それを見てユコが不思議そうにまたもや首をかしげた。
何か気付かれたのだろうか。
嫌な予感がする。
「ん……。でも、池坂君にはもっともっと幸せになって欲しいの。そうそう、でね、実は後輩の……」
そっちか。
信雅と早菜の関係を疑ったのではなく、後輩のあの話を持ち出すための前振りだったのだ。

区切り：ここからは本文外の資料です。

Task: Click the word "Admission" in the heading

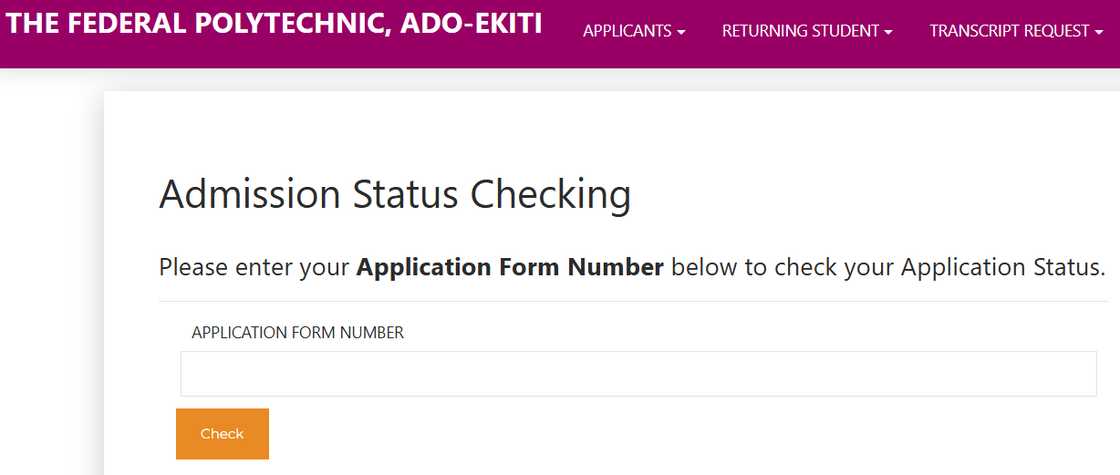Action: 250,194
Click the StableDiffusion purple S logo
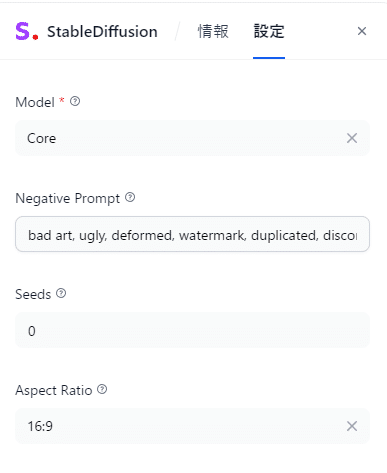The image size is (387, 473). 27,32
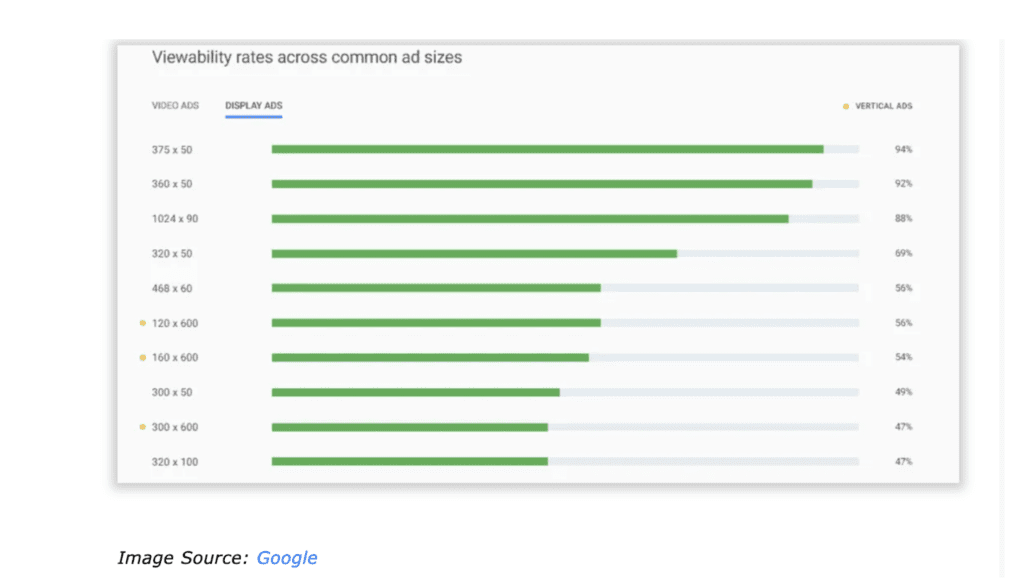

「ああああっ! あの。ユコさん、その話はまた後であたしがノブ君に言っておくから。早くその優しい彼のところに行ってあげて下さい。彼、待ってるよ」
危ない、危ない。油断も隙もあったもんじゃない。
今ここでその話をされたらすべてが水の泡だ。
早菜が信雅の彼女であることがバレて、話がややこしくなってしまう。
なんとしても回避しなくてはいけない。
「もう、お姉さんったら。ホント、優しいんだから。じゃあ、そうします。早く行った方がカレも喜ぶし。あの話、池坂君に伝えといて下さいね。絶対ですよ」
「あ、はい。も、もちろんです。ちゃんと言っておきますから。気をつけて帰って下さいね」
はい、さようなら……。ふうーーっ。これで一件落着、と思ったら。
信雅が興味津々な顔をして割り込んでくるではないか。
もういいから、ノブ君は黙っといて。
それ以上、ユコを引き止めたらあかん。
早菜は声に出せない気持ちを、パクパクと口の形で伝えようとしたのだが。
「え? 何? 何の話なん? 後輩が何やて? まだもう少し時間もあるし、その話、聞かせてーな」
ノブ君……。ったく、あんたって人は。
子どもの頃から空気が読めないタイプってことは熟知していた。
けど、ここは読んでよ。
読むべきでしょ。
早菜はあれほどの必死な目配せを理解してくれなかった彼に、もうなす術はないとうな垂れる。
「んもう、池坂君ったら。おでかけは大丈夫なの? 」
サンダルを履きながら、ユコが後を振り返った。
「あんまし大丈夫じゃないけど、ちょっとだけやったら……」
そう言って信雅は、同意を求めるように早菜をちらっと見た。
早菜はあきらめモードで、しぶしぶ頷くしかなかった。